We know milk is great for dunking chocolate chip cookies into, but did you also know it’s great for speeding up recovery after an intense workout? Milk protein contains all of the essential amino acids in a natural 80/20 ratio of casein-to-whey blend, which allows for the fast and sustained release of amino acids necessary for muscle growth.
Milk protein isolates and concentrates are common in protein-powder blends, creamy protein RTDs (ready-to-drink), and protein bars.

Egg Protein

Eggs are making a serious comeback now that some of the long-held beliefs about their role in heart disease are being dismissed. The egg protein found in protein powders is mostly egg-white protein isolate, and is an egg-cellent alternative for people with milk allergies!
Egg protein is also at the top of its class when it comes to quality. With a score of 100 on the biological value (BV) index, egg protein contains all the essential amino acids necessary for protein synthesis, and is easily digested by the body.

Pea Protein

Perhaps not as well-known as its protein counterparts, pea protein is a great option for vegetarians and those with allergies to dairy and eggs. Not only is it hypoallergenic, it’s high in BCAAs and boasts a 98 percent digestion rate—meaning the body is able to use and process the majority of amino acids per serving.
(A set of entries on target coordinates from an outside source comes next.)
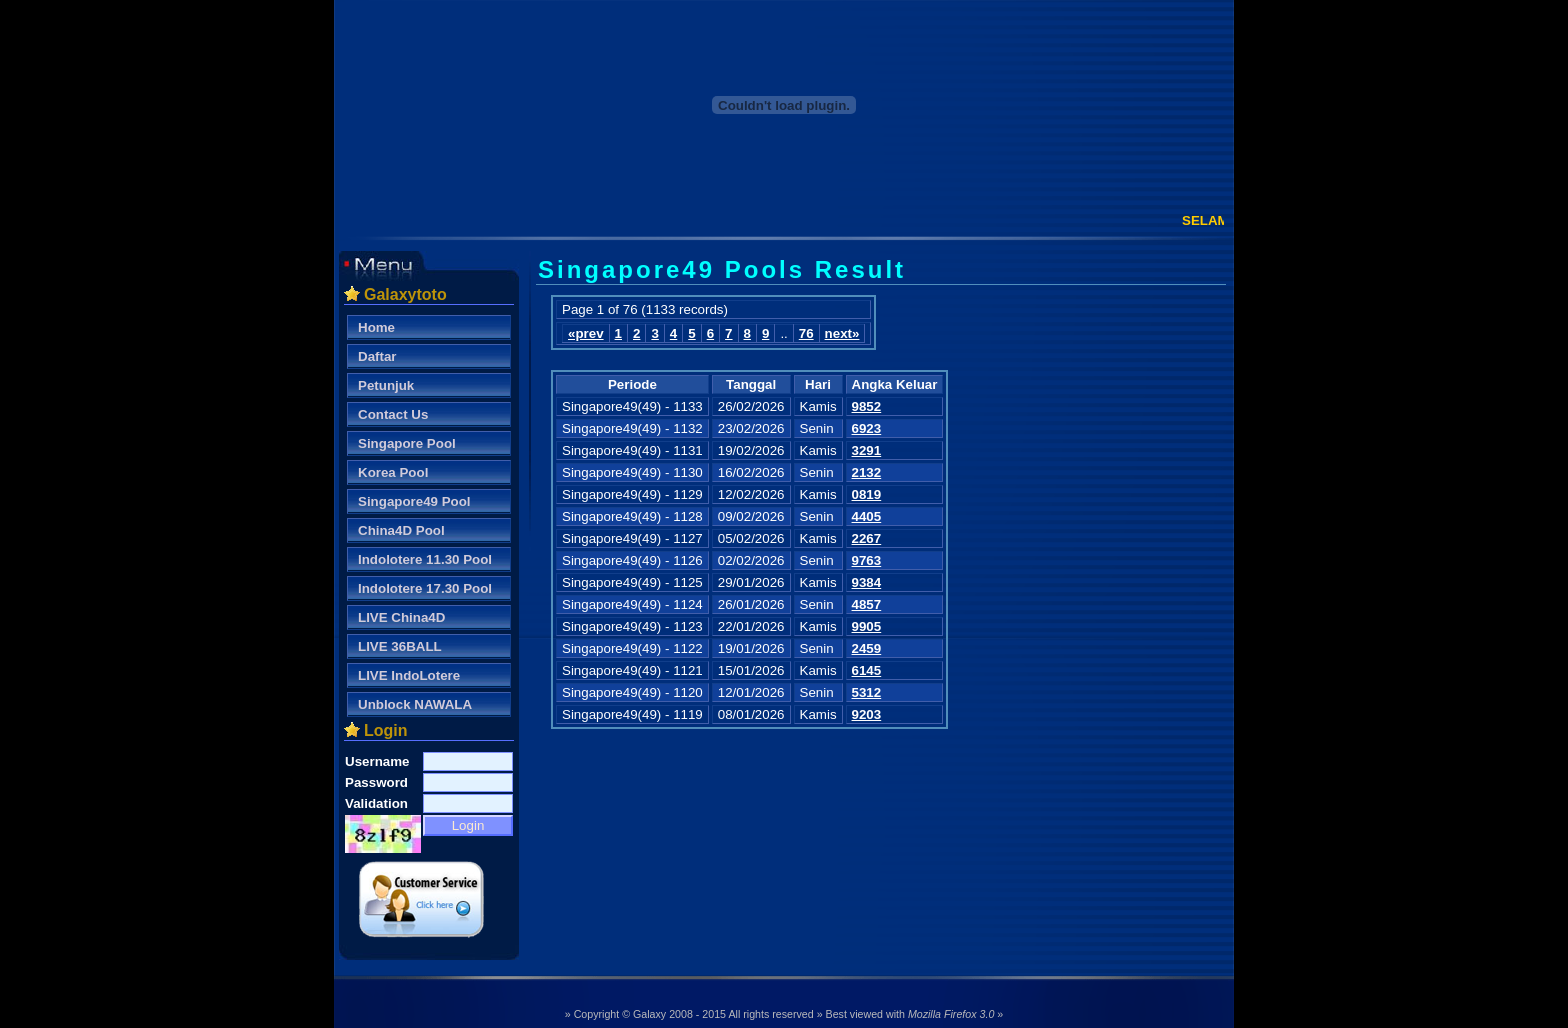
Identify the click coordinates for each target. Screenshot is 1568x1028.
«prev (586, 333)
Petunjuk (386, 385)
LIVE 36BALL (400, 646)
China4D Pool (401, 530)
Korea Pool (393, 472)
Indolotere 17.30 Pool (425, 588)
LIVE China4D (401, 617)
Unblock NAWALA (415, 704)
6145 (867, 670)
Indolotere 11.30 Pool (425, 559)
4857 (867, 604)
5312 (867, 692)
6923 (867, 428)
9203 (867, 714)
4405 (867, 516)
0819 (867, 494)
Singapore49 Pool (414, 501)
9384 (867, 582)
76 (806, 333)
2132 (867, 472)
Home (376, 327)
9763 (867, 560)
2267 (867, 538)
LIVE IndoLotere (409, 675)
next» (842, 333)
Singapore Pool (407, 443)
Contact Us (393, 414)
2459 (867, 648)
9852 (867, 406)
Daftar (377, 356)
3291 (867, 450)
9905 (867, 626)
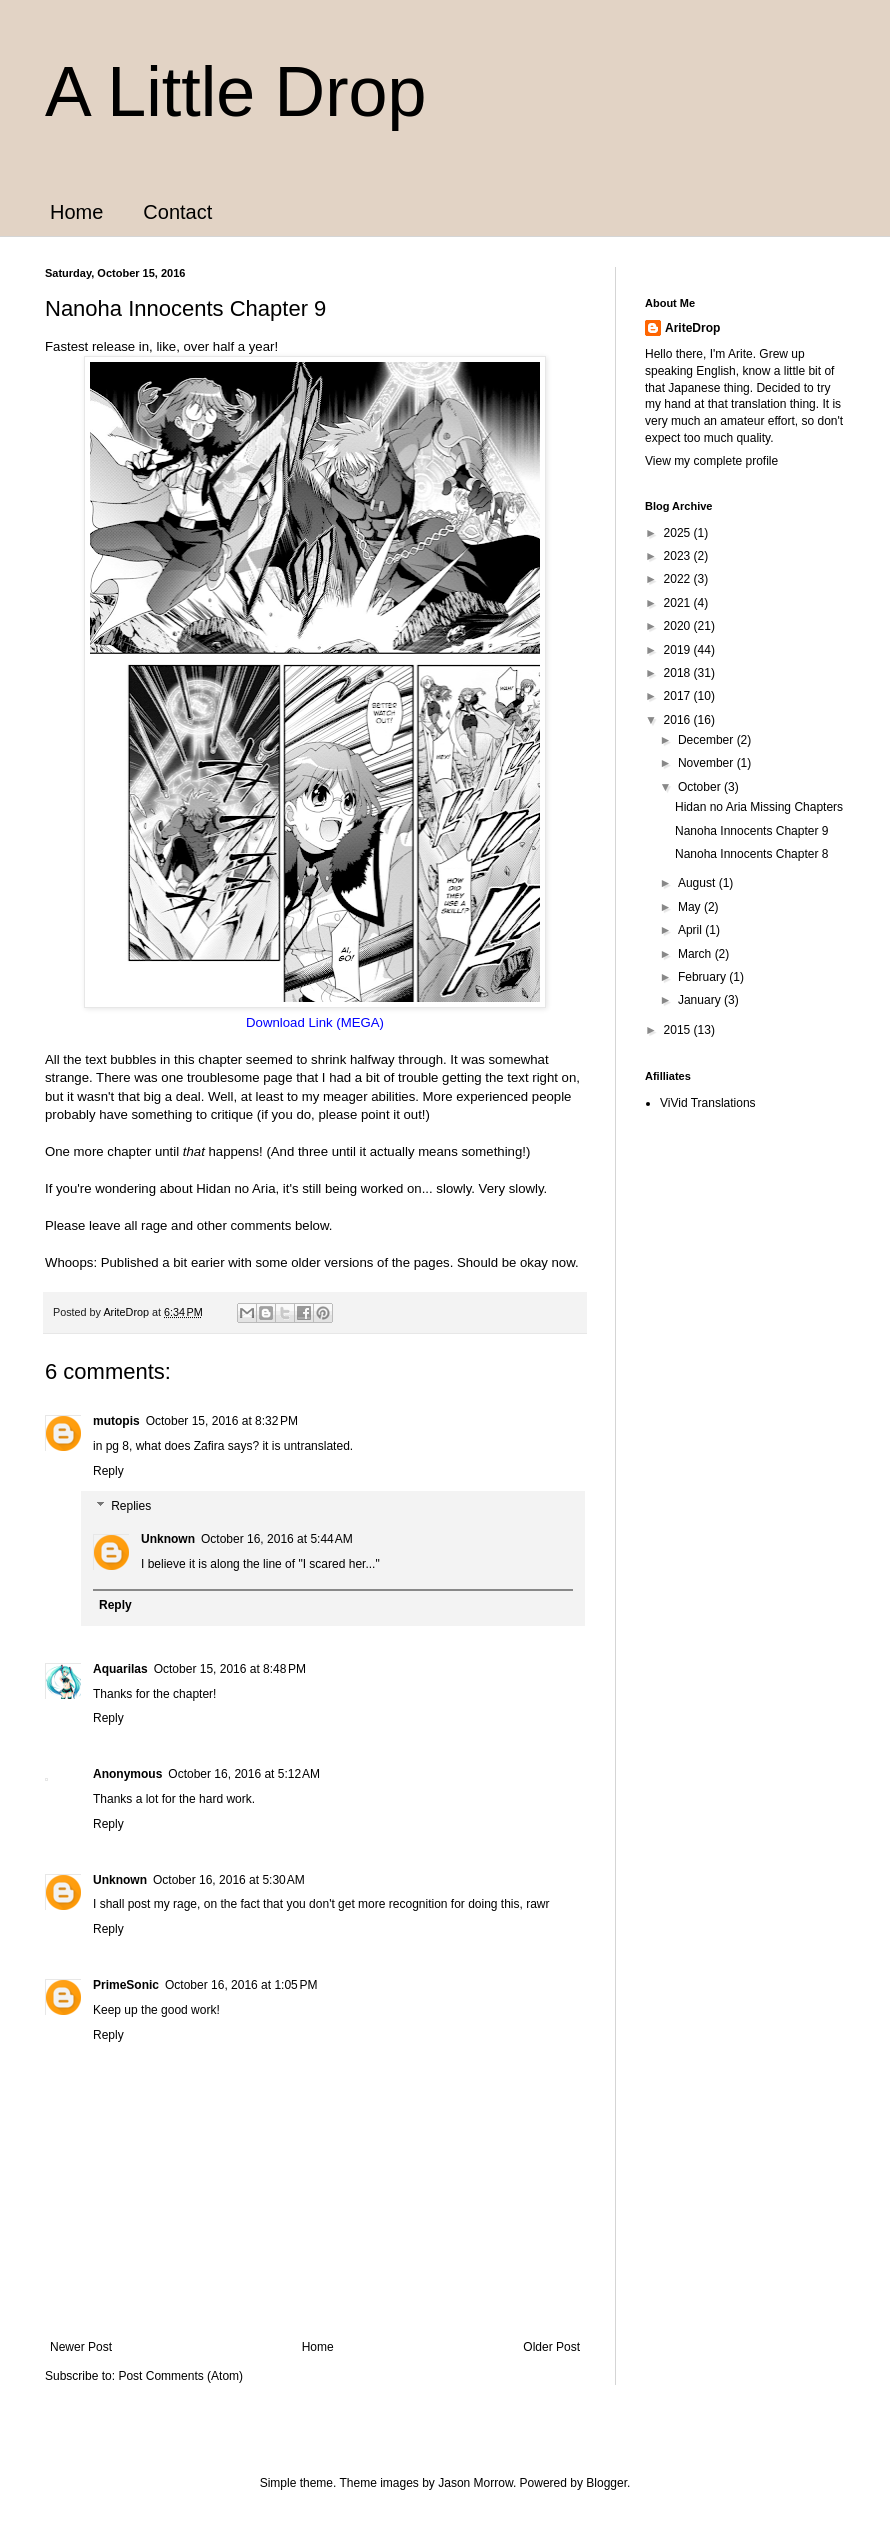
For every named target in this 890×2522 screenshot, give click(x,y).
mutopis (116, 1421)
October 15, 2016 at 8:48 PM (230, 1669)
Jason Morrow (475, 2483)
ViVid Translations (708, 1103)
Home (76, 212)
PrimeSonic (126, 1985)
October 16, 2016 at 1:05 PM (241, 1985)
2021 (679, 603)
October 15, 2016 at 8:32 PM (222, 1421)
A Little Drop (235, 92)
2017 (679, 696)
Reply (108, 1471)
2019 (679, 650)
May (691, 907)
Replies (131, 1507)
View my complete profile (711, 461)
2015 (679, 1030)
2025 (679, 533)
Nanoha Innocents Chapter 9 (751, 831)
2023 (679, 556)
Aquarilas (120, 1669)
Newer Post (81, 2347)
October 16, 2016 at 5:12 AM (244, 1774)
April (691, 930)
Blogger (606, 2483)
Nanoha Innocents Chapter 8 (751, 854)
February (703, 977)
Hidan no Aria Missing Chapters (759, 807)
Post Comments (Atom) (180, 2376)
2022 (679, 579)
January (701, 1000)
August (698, 883)
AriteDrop (692, 328)
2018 (679, 673)
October (701, 787)
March (696, 954)
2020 (679, 626)
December (707, 740)
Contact (177, 212)
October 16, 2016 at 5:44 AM (277, 1539)
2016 (679, 720)
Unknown (168, 1539)
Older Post (551, 2347)
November (707, 763)
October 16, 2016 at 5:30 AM (229, 1880)
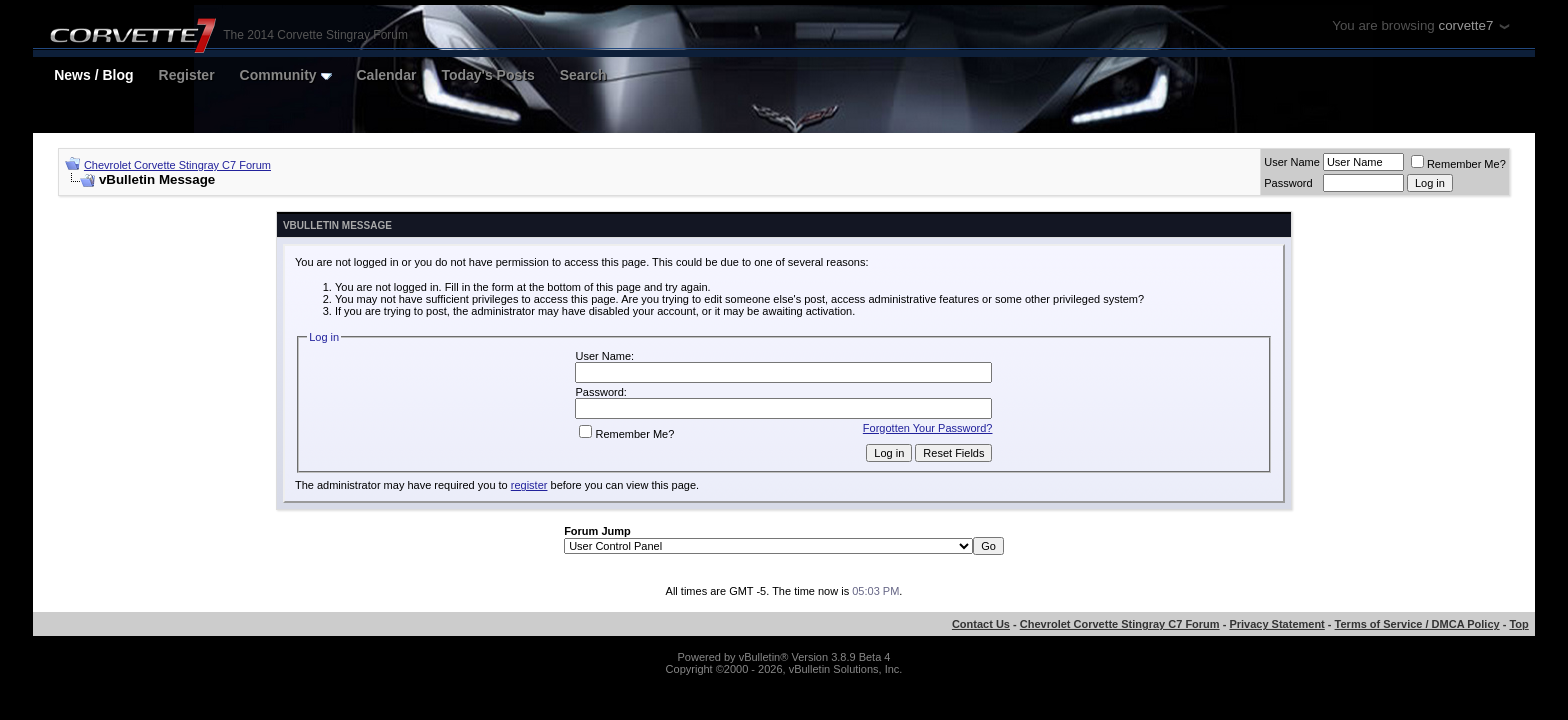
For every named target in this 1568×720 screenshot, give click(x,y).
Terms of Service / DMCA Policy (1417, 624)
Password (1288, 183)
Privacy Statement (1276, 624)
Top (1518, 624)
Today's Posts (487, 75)
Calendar (387, 75)
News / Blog (93, 75)
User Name (1292, 162)
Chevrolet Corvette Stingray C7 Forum (177, 165)
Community (286, 75)
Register (187, 75)
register (529, 485)
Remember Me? (1458, 164)
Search (583, 75)
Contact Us (981, 624)
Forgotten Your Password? (928, 428)
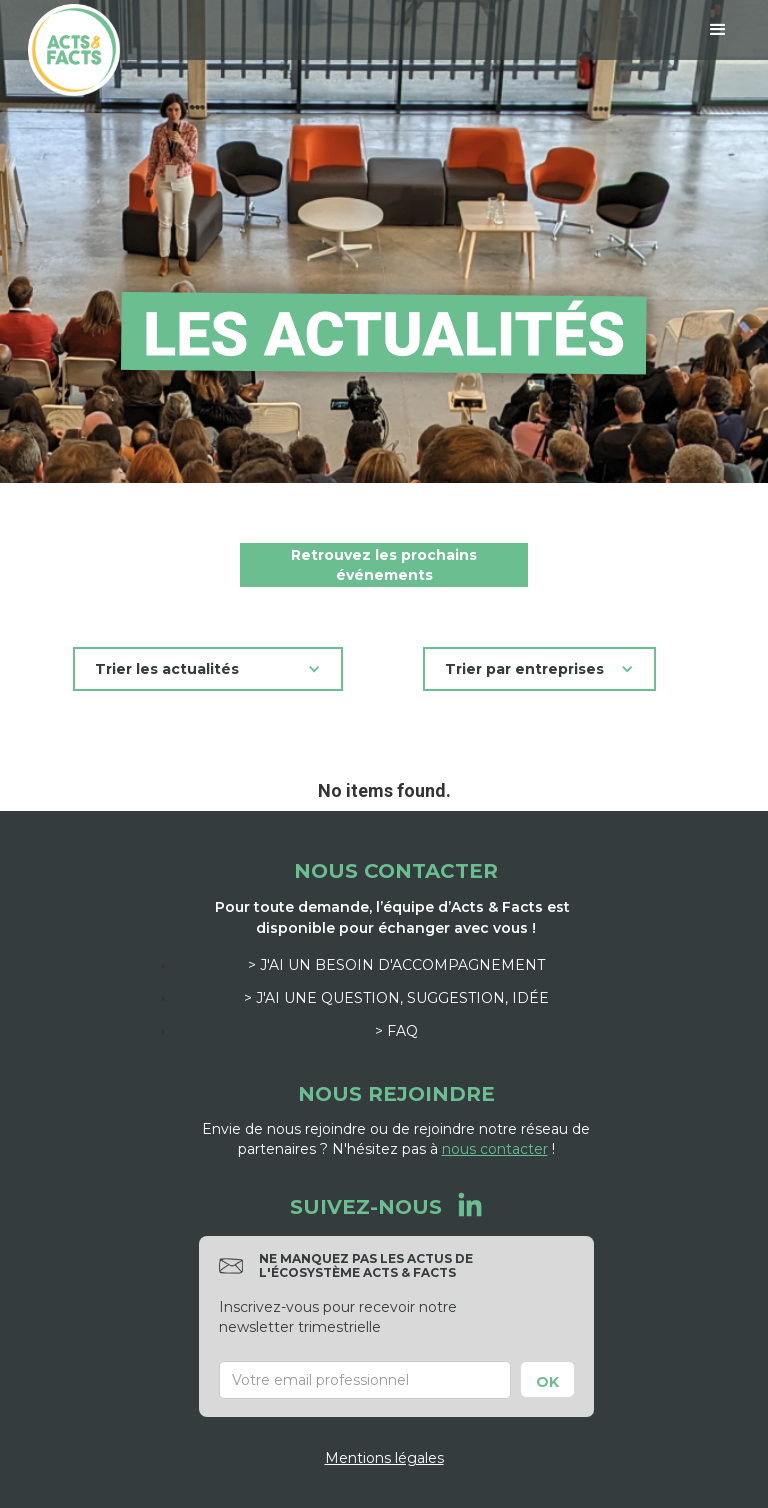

This makes pea protein far superior to other plant-based protein powders, which can be difficult to digest and are not well-utilized by the body.


Most sport nutritionists agree that athletes and individuals who train hard in the gym need to make protein a major nutritional consideration and target it throughout the day. The rule of thumb is to set a target at or around 20-30 percent of total calories, or 1 gram per pound of lean body weight—or your lean body weight target—with personalization based on calorie level and meal frequency. For example, a lean 190-pound athlete eating 3,000 calories would target roughly 190 grams of protein per day, which approximates 25% of caloric target.
Furthermore, each meal should be based on protein, whereby you consume at least 20-30 grams of protein (depending on body size and protein type) every three hours of so. This will help optimize muscle-protein synthesis (MPS) throughout the day. Further still, there are three key meal targets during the day whereby protein is critical:

  • Breakfast

Overnight, muscle protein breakdown (MPB) is increased, and losses can be as much as 5-15 grams depending on body size and diet throughout the day and leading up to bedtime. Protein and some carbohydrates first thing in the morning help reverse this negative impact on muscle protein and stimulate MPS. Shoot for at least 20-35 grams of protein at breakfast, again depending on body size, protein type, and total protein targets for the day.

  • Pre- and Post-Workout

A strenuous training session can elevate both MPS and MPB. Your goal is to maximize the former and minimize the latter with both protein and some carbohydrates, either immediately before or after training. Like breakfast, aim for around 20-35 grams of protein.

  • Before Bed

During the night in an unfed state, muscle-protein balance slides more toward MPB than MPS to generate free amino acids to help fuel the body. Consuming at least 20 grams of casein or whey and casein blend, or a lesser amount protein combined with supplemental BCAAs or more specifically leucine, will help keep MPS higher as you sleep.